Let's adjust the Jordan block by making the minimum possible change: alter $c_{n-1}$: $$A= \begin{bmatrix} -1 & 1 \\ & -1 & 1\\ && \ddots & \ddots \\ &&& -1 & 1\\ &&&& -1 & 1\\ &&&&1 & -1 \end{bmatrix}. $$ This matrix is still block triangular, so its eigenvalues are $n-2$ times $-1$, and then whatever the eigenvalues of $\begin{bmatrix}-1 & 1\\ 1 & -1\end{bmatrix}$ are. Does it still have a Jordan block, or is it diagonalizable? I guess it probably has a Jordan block: matrices with a Jordan block have more degrees of freedom, so I expect them to be "generic" among the matrices with multiple eigenvalues. Let's just throw it into Wolfram Alpha to check and hope it works. Bingo! Oh, wait, in retrospect it is obvious that it works, because $A+I$ has clearly rank $n-1$.
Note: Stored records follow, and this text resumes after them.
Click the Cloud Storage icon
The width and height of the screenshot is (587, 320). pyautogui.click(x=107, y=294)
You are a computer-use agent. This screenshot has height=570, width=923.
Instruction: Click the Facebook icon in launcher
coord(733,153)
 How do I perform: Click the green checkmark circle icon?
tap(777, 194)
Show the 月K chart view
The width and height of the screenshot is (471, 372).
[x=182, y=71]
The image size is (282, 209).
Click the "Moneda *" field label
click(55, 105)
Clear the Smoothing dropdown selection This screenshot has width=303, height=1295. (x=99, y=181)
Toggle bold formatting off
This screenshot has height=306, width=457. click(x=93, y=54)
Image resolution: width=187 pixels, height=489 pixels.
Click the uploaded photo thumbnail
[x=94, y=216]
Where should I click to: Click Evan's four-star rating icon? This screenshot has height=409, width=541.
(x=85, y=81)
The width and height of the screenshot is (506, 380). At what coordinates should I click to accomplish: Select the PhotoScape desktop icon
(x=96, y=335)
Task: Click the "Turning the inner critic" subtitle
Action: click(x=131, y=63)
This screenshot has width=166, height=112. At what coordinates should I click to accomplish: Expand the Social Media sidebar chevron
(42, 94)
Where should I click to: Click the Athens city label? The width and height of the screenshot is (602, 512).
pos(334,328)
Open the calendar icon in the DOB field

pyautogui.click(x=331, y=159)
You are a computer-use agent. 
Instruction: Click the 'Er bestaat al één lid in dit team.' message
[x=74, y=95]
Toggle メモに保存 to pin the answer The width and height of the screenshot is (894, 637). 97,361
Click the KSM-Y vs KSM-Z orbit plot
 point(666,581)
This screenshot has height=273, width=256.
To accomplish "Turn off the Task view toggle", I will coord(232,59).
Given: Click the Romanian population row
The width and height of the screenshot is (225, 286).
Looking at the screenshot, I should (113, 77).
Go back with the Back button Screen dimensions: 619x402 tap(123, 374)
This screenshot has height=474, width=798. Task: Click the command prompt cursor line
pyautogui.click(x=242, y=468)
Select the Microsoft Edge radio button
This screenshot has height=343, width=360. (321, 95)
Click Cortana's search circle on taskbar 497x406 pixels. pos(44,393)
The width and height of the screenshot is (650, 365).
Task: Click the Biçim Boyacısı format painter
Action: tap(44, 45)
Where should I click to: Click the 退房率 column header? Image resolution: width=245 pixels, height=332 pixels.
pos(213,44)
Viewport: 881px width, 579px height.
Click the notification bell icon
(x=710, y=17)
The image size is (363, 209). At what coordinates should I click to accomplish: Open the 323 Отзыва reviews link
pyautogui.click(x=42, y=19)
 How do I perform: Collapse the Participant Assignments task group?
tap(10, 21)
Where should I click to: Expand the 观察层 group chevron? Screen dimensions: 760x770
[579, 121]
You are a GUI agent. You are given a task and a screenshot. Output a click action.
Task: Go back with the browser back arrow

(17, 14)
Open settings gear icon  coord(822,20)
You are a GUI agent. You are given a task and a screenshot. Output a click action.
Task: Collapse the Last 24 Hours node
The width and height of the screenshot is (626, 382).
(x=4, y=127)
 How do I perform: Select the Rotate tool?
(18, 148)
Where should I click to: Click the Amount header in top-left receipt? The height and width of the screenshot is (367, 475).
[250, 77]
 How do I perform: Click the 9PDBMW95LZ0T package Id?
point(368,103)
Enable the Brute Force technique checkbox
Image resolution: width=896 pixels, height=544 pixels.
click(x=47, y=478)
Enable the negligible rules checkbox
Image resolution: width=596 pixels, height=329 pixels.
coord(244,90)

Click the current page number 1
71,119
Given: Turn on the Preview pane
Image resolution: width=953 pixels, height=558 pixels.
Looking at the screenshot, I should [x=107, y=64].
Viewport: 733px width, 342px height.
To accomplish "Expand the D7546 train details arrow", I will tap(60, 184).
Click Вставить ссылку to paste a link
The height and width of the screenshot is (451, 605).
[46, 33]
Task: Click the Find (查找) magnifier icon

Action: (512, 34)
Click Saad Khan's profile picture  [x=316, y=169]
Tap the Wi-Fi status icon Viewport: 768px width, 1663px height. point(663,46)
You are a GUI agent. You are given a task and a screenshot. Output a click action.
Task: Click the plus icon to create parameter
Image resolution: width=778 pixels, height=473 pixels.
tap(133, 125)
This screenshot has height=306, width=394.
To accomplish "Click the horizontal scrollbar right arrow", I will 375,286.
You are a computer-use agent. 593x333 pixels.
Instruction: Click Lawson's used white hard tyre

All real tridiagonal matrices with $b_kc_k>0$, are diagonalizable, and their spectra are real and simple.

See, for example, Gantmakher and Krein, Oscillation matrices and kernels..., AMS 2002.

Sketch of the proof. Expanding the determinant $|A-\lambda I|$ write a recurrent formula for characteristic polynomials of truncated matrices. It is seen from this formula that the eigenvalues depend only on $a_k$ and the products $c_kb_k$. Therefore the symmetric matrix with $c_k^\prime=b_k^\prime=\sqrt{c_kb_k}$ has the same spectrum. This shows that the spectrum is real.

To show that all eigenvalues are distinct one applies Sturm's theorem to the sequence of characteristic polynomials.

On the other hand, if you allow all $c_k=0$, for example, you can have a Jordan cell which is not diagonalizable.